Speaking after this week's meeting of its governing council, ECB president Jean-Claude Trichet unveiled a new year shocker when he revealed that eurozone interest rates were likely to rise this year. Apparently the ECB is worried about inflation.
This is despite the fact that most eurozone economies are still mired in deep recession and deflation is a much greater risk than inflation. Unfortunately, we should not be surprised at the ECB's inflation fixation.
This, after all, is the same ECB that insisted on increasing interest rates in July 2008. The excuse then, as now, was inflation fears when the ECB mistook a short-term commodity price surge, particularly in the price of oil, for something more deep-seated.
That very same month the oil price bubble burst and two months later US investment bank Lehman Brothers went bust, triggering a second and far more serious phase of the global economic downturn. Within a few months the ECB was forced into a humiliating U-turn as it cut interest rates once again.
What are the chances that the EU, which is still obsessed with non-existent inflationary risks, will make the same mistake again? Very high, unfortunately.
The ECB's determination to apparently raise interest rates in spite of the severe economic recession gripping most of the eurozone, illustrates the two main problems afflicting the single currency project.
The eurozone is a two-speed economy. At its core Germany, whose economy has benefited massively from the fact that eurozone membership has prevented its currency from rising in value and thus massively boosted its exports, is growing like the clappers and needs an interest rate increase.
However, the peripheral eurozone economies, including Ireland, are being crucified by both their loss of competitiveness against Germany and their huge debt burdens. Ourselves, the Spaniards, the Italians, the Greeks and Portuguese need an interest rate increase about as much as we need a hole in the head.

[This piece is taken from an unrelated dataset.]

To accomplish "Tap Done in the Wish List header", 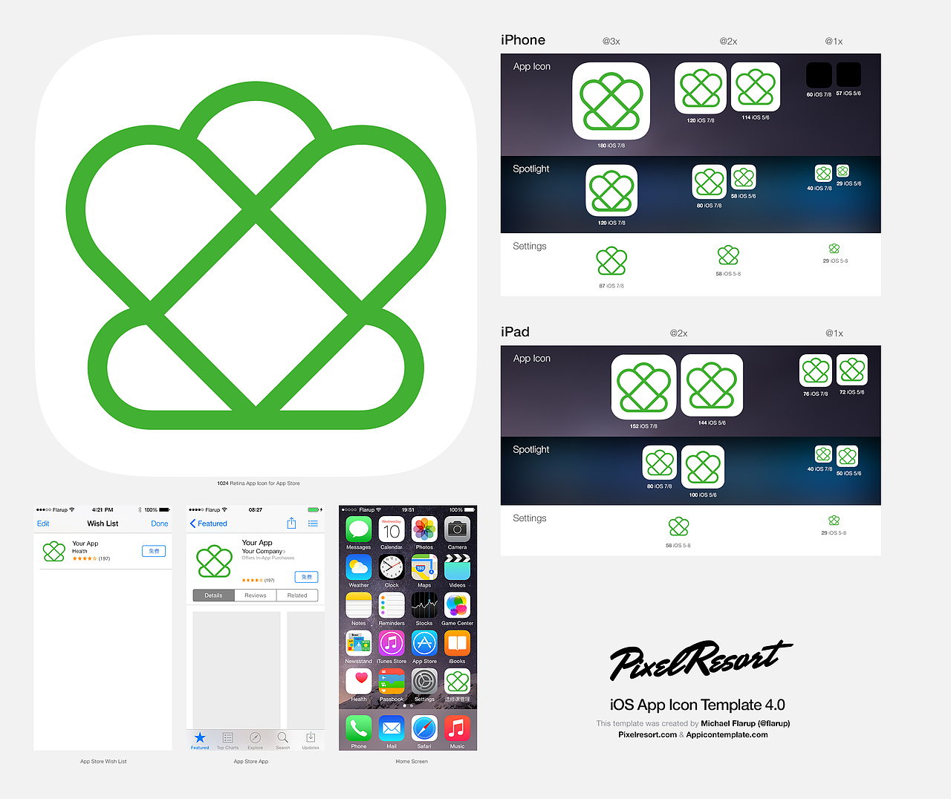I will click(x=160, y=524).
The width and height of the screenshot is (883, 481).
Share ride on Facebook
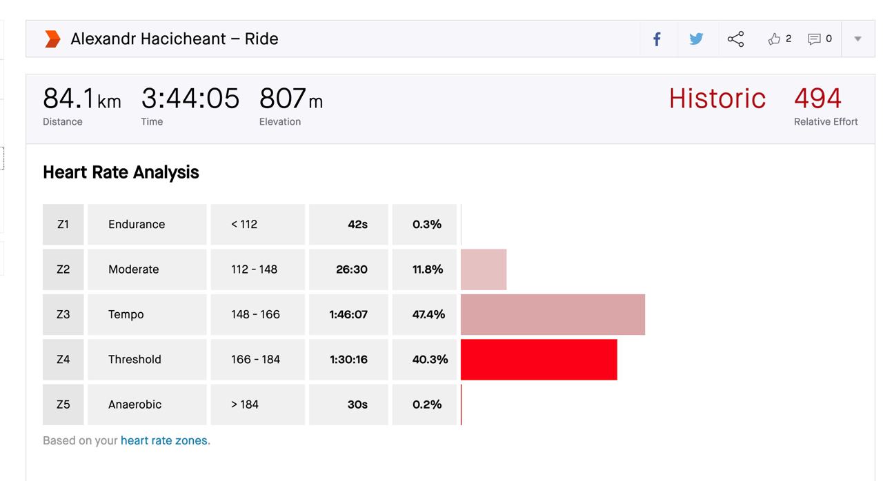coord(657,39)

If the eurozone were a democracy then Germany's need for an interest rate increase would have to be put on hold.
Unfortunately, the eurozone isn't a democracy. Ever since the single currency project was launched at the beginning of 1999 one member, Germany, has consistently been more equal than all of the others.
We first saw this after the turn of the century when the ECB deliberately kept interest rates low in order to foster economic recovery in Germany.
Something similar happened in July 2008 when the ECB bowed to demands from German inflation hawks for an interest rate increase, with disastrous consequences for the rest of the eurozone.
Now the ECB looks like making it third time unlucky when it comes to interest rates. It will most likely push up eurozone interest rates, probably in September.
This will have devastating consequences for the debt-ridden Irish, Spanish, Portuguese and Greek economies. For many Irish families, an interest rate increase will be the straw that breaks the camel's back.
It would also tear the eurozone apart. Truly, those whom the gods wish to destroy they first make mad!